Layar LED menampilkan adegan dimana Bas remaja sedang bernyanyi di sisi ranjang Andin yang terbaring sakit. Begitu lagu mencapai akhir, suara Bas yang selembut cello terdengar.

"Ndin, lekas sembuh."

Adegan lalu berubah.

Layar kemudian menampilkan siluet Andin yang duduk di kursi pianonya.

Melihat kenangan lama itu, Andin menangkup wajahnya dengan jari-jarinya yang gemetar, bahunya bergetar hebat dan isakan yang patah terdengar melalui mikrofon di depannya. Suara tangisnya yang menyedihkan, ditransmisikan pada orang-orang di bawah panggung, perasaan sakit dan sesak dari hatinya yang terkoyak, bisa dirasakan juga oleh para penggemarnya.

Beberapa orang di panggung tidak kuasa menahan tangis, dan bahkan sebagian wanita mulai melolong sedih.

"Starla, please don't cry!"

Teriakan penyemangat itu menggema ke setiap sudut panggung. Memberitahu Andin bahwa dia tidak sendirian. Ada banyak orang disekitarnya yang mencintainya, yang menyayanginya meski perkenalan itu berawal dari musik yang dibawanya.
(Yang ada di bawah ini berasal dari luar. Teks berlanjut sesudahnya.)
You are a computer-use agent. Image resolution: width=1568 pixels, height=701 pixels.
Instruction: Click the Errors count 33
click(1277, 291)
Di samping panggung, Al menyilangkan tangan di dada. Meski dia bisa mengamati jalannya konser melalui layar yang disediakan khusus di ruangannya, ia tetap memilih berdiri di sini. Di tempat gelap di mana cahaya satu-satunya yang tertangkap retina matanya hanya Andin satu-satunya.
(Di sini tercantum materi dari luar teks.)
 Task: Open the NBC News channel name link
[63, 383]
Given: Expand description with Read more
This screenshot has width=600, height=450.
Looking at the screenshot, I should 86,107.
Beberapa tahun telah berlalu. Walau rasa suka tidak mendapat sambutan, ia tetap merasa puas dan bersyukur dengan kedekatannya bersama gadis yang ia suka.

"Jangan takut, Andini. Aku akan senantiasa berada di belakangmu. Melihatmu secara perlahan dan pasti menuju cita-cita yang kau impikan."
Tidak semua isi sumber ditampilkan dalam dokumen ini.